Think of it. A world without hunger, a world where everyone receives the medical attention they need to sustain life, a world where justice and peace prevail, and all are treated with the dignity given to them by their creator. In such a world, would our sons and daughters have to sacrifice their lives in a land far away to protect us from someone else’s sons and daughters?

Our efforts to bring about the kingdom of God on this earth are our response to the free gift of God’s grace. They are our way of expressing our thanksgiving for bounty that God has bestowed upon us, and upon those we love.

Katherine, our presiding bishop, and our church, have been very vocal in support for the United Nation’s Millennial Development Goals as one way to help in bringing about the kingdom of God, to eradicate extreme poverty and hunger; to achieve universal primary education; to promote gender equality and empower women; to reduce child mortality; to improve maternal health, to combat HIV/AIDS; malaria and other diseases; to ensure environmental sustainability; and to develop a global partnership for development.

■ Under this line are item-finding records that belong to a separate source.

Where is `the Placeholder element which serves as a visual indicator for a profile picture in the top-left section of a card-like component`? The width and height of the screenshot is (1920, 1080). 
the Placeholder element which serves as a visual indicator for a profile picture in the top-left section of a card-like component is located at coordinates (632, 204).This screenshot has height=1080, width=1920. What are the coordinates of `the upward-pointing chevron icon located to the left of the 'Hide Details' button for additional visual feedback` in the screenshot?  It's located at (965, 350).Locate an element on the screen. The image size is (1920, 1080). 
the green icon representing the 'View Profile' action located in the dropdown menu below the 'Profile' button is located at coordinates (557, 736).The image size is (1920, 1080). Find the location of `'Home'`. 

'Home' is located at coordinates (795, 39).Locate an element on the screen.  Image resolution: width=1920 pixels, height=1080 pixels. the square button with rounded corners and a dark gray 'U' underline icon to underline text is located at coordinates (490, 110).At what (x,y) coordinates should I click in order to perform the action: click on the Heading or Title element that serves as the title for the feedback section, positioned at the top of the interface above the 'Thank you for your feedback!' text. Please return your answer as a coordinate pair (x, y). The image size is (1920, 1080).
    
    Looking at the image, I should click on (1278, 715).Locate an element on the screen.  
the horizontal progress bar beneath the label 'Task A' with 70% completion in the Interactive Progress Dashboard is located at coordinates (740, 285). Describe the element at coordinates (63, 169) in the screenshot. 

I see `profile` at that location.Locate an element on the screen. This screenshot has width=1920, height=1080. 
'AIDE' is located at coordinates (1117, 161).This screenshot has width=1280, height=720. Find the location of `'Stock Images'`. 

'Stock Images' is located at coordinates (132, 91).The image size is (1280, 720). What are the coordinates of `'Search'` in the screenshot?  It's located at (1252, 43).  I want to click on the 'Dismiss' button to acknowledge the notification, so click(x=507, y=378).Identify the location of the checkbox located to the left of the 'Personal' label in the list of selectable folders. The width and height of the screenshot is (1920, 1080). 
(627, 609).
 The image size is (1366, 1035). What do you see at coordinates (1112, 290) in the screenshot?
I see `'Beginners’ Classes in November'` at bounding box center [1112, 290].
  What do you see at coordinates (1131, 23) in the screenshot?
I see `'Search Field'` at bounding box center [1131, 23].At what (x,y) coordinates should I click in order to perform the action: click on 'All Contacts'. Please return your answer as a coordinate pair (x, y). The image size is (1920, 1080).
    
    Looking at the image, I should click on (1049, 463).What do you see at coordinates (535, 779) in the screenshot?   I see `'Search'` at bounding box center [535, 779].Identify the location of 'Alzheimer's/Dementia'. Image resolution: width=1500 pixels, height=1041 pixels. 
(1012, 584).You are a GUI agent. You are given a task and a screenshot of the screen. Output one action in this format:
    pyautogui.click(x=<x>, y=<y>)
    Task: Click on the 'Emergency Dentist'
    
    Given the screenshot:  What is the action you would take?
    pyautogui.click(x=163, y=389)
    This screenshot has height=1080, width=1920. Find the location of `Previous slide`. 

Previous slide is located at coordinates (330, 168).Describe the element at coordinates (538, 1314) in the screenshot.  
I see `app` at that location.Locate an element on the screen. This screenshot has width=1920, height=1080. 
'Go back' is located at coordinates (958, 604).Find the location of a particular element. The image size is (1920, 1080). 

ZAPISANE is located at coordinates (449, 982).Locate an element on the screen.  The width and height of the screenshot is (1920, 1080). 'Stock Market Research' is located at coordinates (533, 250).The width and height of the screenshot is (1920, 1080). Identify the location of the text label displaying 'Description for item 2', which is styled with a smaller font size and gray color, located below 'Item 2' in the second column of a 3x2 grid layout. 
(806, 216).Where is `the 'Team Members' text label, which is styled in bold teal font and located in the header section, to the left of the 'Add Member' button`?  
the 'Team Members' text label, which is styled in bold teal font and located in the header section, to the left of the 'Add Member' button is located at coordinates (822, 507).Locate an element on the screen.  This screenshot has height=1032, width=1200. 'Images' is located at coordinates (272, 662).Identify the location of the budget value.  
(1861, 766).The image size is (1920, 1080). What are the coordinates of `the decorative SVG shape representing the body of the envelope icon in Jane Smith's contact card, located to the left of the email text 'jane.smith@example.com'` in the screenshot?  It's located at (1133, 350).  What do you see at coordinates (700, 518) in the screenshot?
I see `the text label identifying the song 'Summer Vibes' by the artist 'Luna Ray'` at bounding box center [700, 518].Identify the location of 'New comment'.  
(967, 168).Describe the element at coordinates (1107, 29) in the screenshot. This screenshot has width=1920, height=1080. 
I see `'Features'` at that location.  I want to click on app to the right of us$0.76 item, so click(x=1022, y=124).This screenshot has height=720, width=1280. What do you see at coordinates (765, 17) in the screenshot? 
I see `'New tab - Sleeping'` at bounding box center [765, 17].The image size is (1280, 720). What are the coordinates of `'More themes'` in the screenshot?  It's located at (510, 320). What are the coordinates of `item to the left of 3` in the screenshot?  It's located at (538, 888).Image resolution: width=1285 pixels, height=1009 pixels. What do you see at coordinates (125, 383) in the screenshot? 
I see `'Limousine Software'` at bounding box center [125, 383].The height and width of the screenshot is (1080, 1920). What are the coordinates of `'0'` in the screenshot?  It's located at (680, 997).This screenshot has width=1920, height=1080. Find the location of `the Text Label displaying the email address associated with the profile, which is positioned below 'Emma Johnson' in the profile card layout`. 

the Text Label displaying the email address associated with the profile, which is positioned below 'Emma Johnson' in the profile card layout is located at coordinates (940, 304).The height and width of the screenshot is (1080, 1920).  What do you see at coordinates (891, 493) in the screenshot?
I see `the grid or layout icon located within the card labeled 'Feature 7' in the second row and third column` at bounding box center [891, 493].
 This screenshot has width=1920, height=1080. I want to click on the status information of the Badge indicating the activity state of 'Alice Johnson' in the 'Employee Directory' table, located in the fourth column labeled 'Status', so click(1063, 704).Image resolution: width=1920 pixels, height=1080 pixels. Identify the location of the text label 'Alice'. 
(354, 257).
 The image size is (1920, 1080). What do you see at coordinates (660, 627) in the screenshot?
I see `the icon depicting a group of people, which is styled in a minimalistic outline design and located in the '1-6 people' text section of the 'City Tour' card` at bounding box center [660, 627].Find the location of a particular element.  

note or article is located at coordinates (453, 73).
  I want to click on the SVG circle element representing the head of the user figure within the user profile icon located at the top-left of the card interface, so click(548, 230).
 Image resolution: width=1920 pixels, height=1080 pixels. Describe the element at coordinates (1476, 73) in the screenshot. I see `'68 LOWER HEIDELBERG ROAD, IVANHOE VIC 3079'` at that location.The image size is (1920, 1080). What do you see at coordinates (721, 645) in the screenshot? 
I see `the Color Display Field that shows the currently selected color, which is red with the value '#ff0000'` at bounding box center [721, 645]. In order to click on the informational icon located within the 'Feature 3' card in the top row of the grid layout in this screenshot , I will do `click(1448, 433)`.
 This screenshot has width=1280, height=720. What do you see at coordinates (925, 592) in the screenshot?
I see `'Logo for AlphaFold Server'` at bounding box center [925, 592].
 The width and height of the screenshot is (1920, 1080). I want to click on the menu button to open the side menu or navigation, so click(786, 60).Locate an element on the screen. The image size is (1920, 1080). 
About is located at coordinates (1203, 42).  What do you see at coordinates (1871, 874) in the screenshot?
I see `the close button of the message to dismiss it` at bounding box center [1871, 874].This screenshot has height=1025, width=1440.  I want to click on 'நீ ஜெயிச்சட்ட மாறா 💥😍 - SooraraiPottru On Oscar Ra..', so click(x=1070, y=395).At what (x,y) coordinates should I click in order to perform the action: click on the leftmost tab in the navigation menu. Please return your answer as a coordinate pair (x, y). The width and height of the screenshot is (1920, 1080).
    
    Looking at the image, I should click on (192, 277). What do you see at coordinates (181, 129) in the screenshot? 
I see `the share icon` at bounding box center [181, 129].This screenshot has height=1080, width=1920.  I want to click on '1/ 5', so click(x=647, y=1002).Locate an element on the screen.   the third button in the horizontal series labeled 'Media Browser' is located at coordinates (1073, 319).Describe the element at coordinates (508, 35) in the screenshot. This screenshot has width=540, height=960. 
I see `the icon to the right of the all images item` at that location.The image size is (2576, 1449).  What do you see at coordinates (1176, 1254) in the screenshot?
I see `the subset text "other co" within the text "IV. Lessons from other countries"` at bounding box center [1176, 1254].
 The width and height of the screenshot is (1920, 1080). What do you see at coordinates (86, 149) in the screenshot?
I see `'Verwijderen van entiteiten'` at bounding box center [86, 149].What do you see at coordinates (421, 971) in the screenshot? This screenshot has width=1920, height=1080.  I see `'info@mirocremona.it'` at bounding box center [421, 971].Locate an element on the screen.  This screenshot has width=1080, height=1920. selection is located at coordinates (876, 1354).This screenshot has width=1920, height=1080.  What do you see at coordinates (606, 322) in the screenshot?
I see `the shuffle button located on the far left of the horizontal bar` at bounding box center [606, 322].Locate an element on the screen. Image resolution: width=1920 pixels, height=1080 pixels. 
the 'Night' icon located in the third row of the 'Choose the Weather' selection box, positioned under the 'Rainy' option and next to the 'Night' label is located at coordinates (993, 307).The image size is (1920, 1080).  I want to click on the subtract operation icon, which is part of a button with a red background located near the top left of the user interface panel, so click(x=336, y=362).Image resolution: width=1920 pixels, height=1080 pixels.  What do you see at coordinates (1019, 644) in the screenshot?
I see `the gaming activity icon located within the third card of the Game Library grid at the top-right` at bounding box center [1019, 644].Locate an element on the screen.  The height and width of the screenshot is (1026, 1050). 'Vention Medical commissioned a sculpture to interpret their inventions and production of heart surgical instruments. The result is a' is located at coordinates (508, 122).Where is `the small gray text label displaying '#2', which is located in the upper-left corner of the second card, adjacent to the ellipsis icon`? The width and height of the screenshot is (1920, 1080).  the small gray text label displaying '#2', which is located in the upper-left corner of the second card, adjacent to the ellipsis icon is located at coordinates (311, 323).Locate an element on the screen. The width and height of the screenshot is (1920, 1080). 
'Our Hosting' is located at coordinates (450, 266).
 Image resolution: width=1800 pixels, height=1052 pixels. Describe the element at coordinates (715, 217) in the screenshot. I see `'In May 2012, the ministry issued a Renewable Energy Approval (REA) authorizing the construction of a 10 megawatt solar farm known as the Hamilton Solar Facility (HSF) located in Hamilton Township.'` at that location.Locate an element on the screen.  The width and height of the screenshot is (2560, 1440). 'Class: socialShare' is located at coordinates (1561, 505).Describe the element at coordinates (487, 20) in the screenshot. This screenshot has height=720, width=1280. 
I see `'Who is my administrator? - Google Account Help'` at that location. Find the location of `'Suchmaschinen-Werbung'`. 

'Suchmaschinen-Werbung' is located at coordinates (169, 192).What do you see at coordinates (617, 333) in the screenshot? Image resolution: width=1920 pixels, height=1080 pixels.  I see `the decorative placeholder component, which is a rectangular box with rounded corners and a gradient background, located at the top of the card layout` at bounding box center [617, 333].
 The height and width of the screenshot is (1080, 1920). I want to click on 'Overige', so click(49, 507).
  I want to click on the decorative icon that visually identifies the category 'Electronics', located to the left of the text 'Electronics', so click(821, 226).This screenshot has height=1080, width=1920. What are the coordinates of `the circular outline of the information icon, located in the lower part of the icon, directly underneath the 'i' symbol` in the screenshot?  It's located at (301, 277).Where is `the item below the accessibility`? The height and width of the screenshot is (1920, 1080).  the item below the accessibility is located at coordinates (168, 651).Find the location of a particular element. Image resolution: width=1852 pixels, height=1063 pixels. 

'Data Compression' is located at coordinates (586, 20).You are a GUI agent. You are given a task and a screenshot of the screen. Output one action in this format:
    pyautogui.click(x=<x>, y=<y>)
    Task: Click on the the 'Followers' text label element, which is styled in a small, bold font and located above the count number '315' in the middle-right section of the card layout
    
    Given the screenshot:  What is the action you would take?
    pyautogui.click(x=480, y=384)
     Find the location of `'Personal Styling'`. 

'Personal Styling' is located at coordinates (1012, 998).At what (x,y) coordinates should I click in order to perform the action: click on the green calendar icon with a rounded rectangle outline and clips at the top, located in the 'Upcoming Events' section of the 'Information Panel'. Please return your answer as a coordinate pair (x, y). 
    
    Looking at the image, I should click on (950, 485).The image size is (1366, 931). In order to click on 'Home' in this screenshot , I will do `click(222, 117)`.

One of the most rewarding experiences I have had in the last year is becoming a disaster assistance technician with the American Red Cross and seeing what a little bit of effort, what a little generosity, can do to change people’s lives. While national catastrophes like Hurricane Katrina get most of the attention, most of the disasters to which the Red Cross responds are residential fires. In the last year I have responded to about twenty-five of them. From my experience most of the families living in these homes have little to begin with, and often they lose literally everything they have. Through the generosity of people who have donated from the abundance God has given them, we have been able to provide food, shelter and clothing to those families, and to watch the tears come to their eyes when we tell them they don’t have to worry about where they will sleep, or how they will eat. The writer of James identified the source of that generosity when he wrote, “Every generous act of giving, with every perfect gift, is from above.” This morning’s Kansas City Star has a two page spread on opportunities to volunteer to make the world a better place, including with Episcopal Community Services.

Last year, I asked you what you were thankful for on that Thanksgiving Day. I wonder what you are thankful for this year?

Last year I thanked God for every additional day Linda and I have together. We have had an additional 364 since, and I thank God for most of them. Linda thanks God for a majority of them, I think.

I am thankful there are less candles burning at the crossing this year, although there are still far too many. But there is hope. I talked the other day to a pastor in Philadelphia who is organizing teams of inner-city clergy to go to homes that have suffered from community violence and mitigate their pain, and to attempt to head off future violence, and I wonder why we aren’t doing that here. And in the last year 19 members of the cathedral came forward to establish a chapter of the Episcopal Peace Fellowship to work for reconciliation in our neighborhoods, in our nation, and in our world.

I am thankful for the Twenty-Second Amendment to the Constitution, but you’ll have to look that one up for yourselves to find out why.

But mostly, I am thankful for the gift of God’s grace, which is so bountifully present in this place, and for my presence in this community of faith, which is not afraid to work to become the City of God, in the Kingdom of God.

Shalom, Salaam, and Happy Thanksgiving.